=== Information supplied ===
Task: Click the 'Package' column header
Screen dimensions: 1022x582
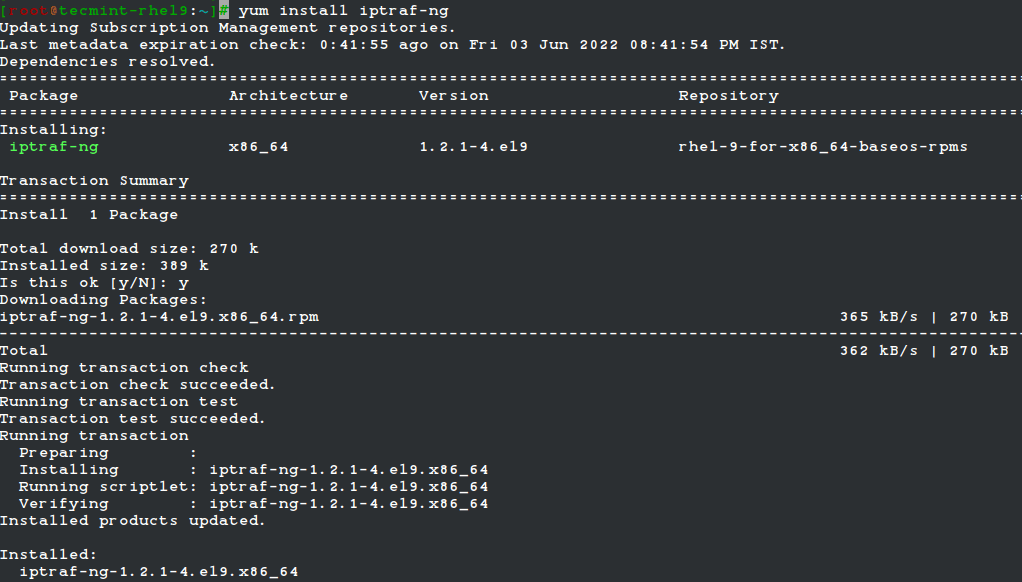Action: coord(43,96)
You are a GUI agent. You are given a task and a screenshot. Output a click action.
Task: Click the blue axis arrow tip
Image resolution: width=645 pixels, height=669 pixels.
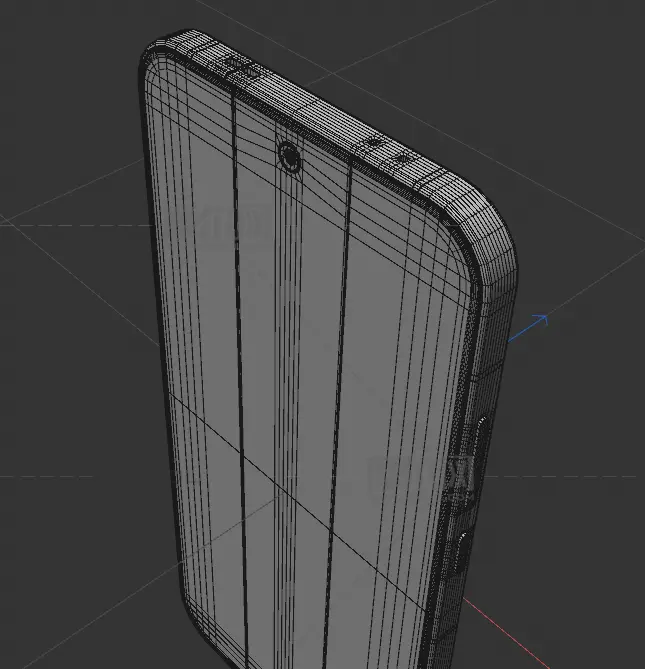(543, 320)
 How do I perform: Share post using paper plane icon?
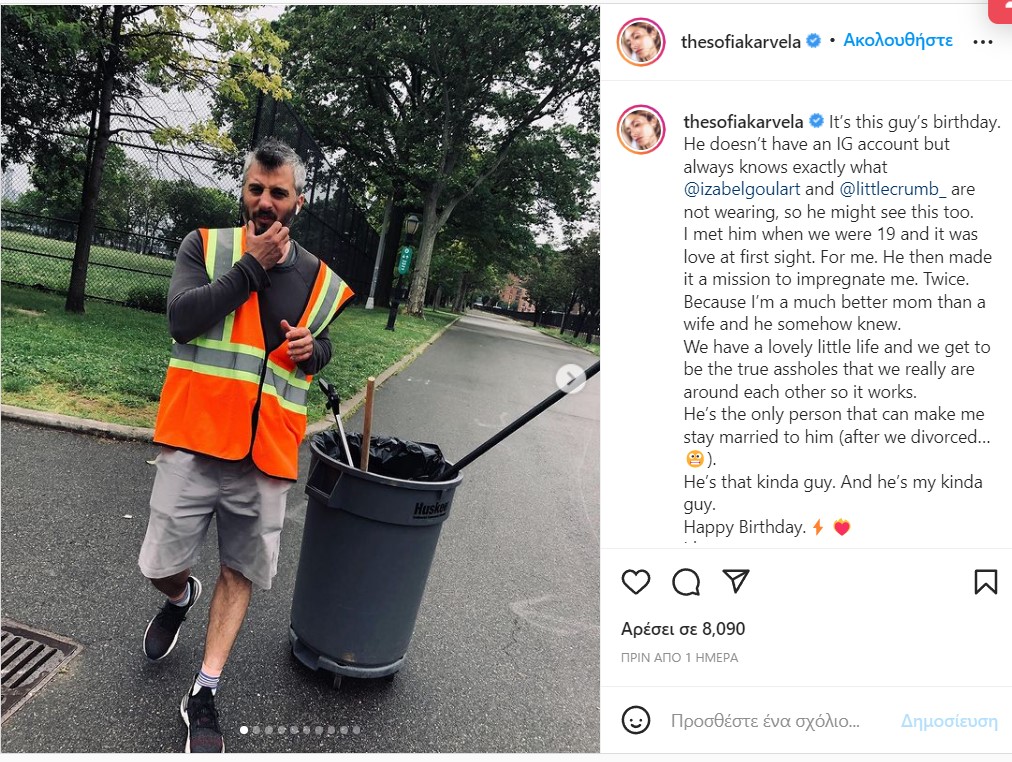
===
-- Action item --
Set down only the lines from the one with "You are a GUI" through the end of the entries, exactly as they appear, leaving out each picture.

-- Solution --
You are a GUI agent. You are given a task and a screenshot. Output a click action.
Task: Click the blue axis arrow tip
Image resolution: width=645 pixels, height=669 pixels.
(543, 320)
 How do I perform: Share post using paper plane icon?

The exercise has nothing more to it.